Ed Hamish si sente a posto, finalmente. Un languido senso di colpa gli annacqua le viscere, al pensiero di Grace – aveva davvero creduto di avere qualcosa, con lei – ma questa, si dice, è tutta un'altra cosa, non ha a che vedere con lei, che ricorderà sempre, senza più rancore. William... È il sole intorno a cui ruota, non può farci nulla. Ha provato a vivere senza di lui, e non ne è uscito fuori granché bene.
A nessuno dei due è rimasto molto da dare: ma quel poco che c'è va ceduto, basta battaglie. Bisogna fare spazio all'Amore, non c'è altra scelta, in qualunque forma esso si presenti.
Come farò, altrimenti, a vivere fino a stasera?

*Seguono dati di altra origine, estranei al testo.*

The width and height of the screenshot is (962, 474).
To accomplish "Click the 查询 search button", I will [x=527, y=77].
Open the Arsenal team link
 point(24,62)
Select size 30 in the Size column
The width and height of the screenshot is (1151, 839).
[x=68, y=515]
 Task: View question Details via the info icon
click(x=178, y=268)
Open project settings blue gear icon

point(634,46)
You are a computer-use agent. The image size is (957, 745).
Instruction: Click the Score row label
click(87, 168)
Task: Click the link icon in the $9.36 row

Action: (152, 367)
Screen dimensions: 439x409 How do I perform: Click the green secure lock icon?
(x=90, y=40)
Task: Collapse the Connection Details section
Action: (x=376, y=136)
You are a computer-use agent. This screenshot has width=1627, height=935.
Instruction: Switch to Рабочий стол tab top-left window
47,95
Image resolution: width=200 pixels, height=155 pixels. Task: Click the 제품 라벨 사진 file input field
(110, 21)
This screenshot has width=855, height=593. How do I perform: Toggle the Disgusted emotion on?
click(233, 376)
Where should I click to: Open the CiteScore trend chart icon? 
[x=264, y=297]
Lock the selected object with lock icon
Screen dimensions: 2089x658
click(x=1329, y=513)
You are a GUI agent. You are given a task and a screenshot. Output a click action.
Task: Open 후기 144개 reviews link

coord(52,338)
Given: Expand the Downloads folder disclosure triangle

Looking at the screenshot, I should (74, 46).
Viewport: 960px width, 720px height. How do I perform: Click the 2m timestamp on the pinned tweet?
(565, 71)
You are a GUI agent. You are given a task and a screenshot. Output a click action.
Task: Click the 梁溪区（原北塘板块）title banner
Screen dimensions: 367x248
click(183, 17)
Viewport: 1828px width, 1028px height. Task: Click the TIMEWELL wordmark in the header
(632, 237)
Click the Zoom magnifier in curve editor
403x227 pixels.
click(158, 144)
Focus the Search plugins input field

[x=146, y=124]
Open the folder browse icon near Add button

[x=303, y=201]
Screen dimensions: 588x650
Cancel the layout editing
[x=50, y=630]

(È finita. È finita davvero.)

«Amanda! La cena è pronta! Scriverai il tuo capolavoro un'altra volta.»
«Vengo!»
«John, passami quel sacchetto di lingue. Accanto ai cetrioli.»
«Per l'amor del cielo, Sherlock! Sto per mangiare!»
«E io sto per risolvere un caso di omicidio, ora passami le lingue. Oh, Amanda, finito il tuo lavoro?»
«Sì, sembra di sì. Che c'è per cena?»
«Lingue
«Oh, John, smetti di brontolare. Le ho anche etichettate, casomai dovessi scambiarle per qualcos'altro.»
«Non sono così idiota, Sherlock. E sono un medico, so riconoscere delle lingue umane.»
«Eh, già. Il mio idiota preferito.»
«Sherlock
«Volete smetterla? Siete stomachevoli, voi e le vostre battutine da flirt al pub.»
«Amanda, stai condensando gli ultimi vent'anni di me e John in un flirt da pub? E poi, John flirtava con me da Angelo, la prima sera che l'ho conosciuto, non in un pub.»
«Non stavo flirtando!»
«Papà sei arrossito!»
«Sherlock, io ti uccido.»
Come potrei vivere senza di te?

«Un'impresa non da poco. Buona questa zuppa, John.»
Non potresti.
E, paradossalmente, il tuo essere e la tua pessima cucina sono ciò che tiene in vita me.

«Grazie
Tu e i tuoi complimenti. Sono quasi lusingato.

«Era altamente ironico.»
Non c'è bisogno di altre parole, John.

«Sherlock. Smetti di sghignazzare.»
A noi non sono mai servite troppe parole, Sherlock.


(No, forse non è finita.
Forse, la loro storia è destinata a continuare ancora per secoli, celata sotto altre vesti e altre parole. Storia antica, in fondo, scritta ai margini e fra le righe, di un silenzioso amore multiforme.)








 
1 Shakespeare, Amleto
2 Sempre Amleto
3 Tom Stoppard (l'uomo che ha sceneggiato Parade's End, una miniserie dove, guarda i casi della vita, recita il Cumberbaccio nel ruolo di un piagnone inglese con una brutta pettinatura), Rosencrantz and Guildenstern are dead (toh, guarda, personaggi da Amleto)





E anche stavolta, siamo alla fine.
Grazie immensamente a chi mi (ci) ha seguita fin qui, ai preziosi commenti ed opinioni. Spero di non aver deluso nessuno, è stato un capitolo faticoso. 
E' stato un bel viaggio, ma era ora che finisse.